• _Problem description_: Reproduce each of the entries below word for word, keeping every line in its original order.

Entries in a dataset
• • • • • • •
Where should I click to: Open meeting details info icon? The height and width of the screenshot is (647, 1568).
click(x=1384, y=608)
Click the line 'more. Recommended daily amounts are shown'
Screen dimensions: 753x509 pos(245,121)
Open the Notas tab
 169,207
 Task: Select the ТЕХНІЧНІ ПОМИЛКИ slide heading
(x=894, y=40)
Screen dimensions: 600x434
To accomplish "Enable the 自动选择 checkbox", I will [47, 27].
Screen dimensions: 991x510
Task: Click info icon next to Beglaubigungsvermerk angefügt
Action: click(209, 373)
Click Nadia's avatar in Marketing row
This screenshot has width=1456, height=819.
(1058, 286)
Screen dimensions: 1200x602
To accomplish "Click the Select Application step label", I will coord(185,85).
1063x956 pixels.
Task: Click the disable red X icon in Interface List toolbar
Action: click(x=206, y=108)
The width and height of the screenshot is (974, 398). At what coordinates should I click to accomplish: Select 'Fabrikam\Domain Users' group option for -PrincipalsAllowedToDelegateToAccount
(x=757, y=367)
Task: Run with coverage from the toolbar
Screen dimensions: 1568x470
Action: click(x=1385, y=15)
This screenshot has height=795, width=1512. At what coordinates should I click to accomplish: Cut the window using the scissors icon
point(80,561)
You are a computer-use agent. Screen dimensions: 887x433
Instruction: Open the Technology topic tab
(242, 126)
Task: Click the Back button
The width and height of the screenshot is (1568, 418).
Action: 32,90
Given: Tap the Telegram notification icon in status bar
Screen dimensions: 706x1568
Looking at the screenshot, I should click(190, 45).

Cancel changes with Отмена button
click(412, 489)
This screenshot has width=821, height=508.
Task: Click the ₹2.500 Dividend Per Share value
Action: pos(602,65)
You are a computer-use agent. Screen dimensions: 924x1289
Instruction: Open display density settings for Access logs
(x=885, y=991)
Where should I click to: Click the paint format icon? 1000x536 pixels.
• • • • • • •
• _Answer to the problem_:
Where should I click to: Open meeting details info icon? The height and width of the screenshot is (647, 1568).
click(x=1384, y=608)
Click the line 'more. Recommended daily amounts are shown'
Screen dimensions: 753x509 pos(245,121)
Open the Notas tab
 169,207
 Task: Select the ТЕХНІЧНІ ПОМИЛКИ slide heading
(x=894, y=40)
Screen dimensions: 600x434
To accomplish "Enable the 自动选择 checkbox", I will [47, 27].
Screen dimensions: 991x510
Task: Click info icon next to Beglaubigungsvermerk angefügt
Action: click(209, 373)
Click Nadia's avatar in Marketing row
This screenshot has width=1456, height=819.
(1058, 286)
Screen dimensions: 1200x602
To accomplish "Click the Select Application step label", I will coord(185,85).
1063x956 pixels.
Task: Click the disable red X icon in Interface List toolbar
Action: click(x=206, y=108)
The width and height of the screenshot is (974, 398). At what coordinates should I click to accomplish: Select 'Fabrikam\Domain Users' group option for -PrincipalsAllowedToDelegateToAccount
(x=757, y=367)
Task: Run with coverage from the toolbar
Screen dimensions: 1568x470
Action: click(x=1385, y=15)
This screenshot has height=795, width=1512. At what coordinates should I click to accomplish: Cut the window using the scissors icon
point(80,561)
You are a computer-use agent. Screen dimensions: 887x433
Instruction: Open the Technology topic tab
(242, 126)
Task: Click the Back button
The width and height of the screenshot is (1568, 418).
Action: 32,90
Given: Tap the Telegram notification icon in status bar
Screen dimensions: 706x1568
Looking at the screenshot, I should click(190, 45).

Cancel changes with Отмена button
click(412, 489)
This screenshot has width=821, height=508.
Task: Click the ₹2.500 Dividend Per Share value
Action: pos(602,65)
You are a computer-use agent. Screen dimensions: 924x1289
Instruction: Open display density settings for Access logs
(x=885, y=991)
Where should I click to: Click the paint format icon? 1000x536 pixels.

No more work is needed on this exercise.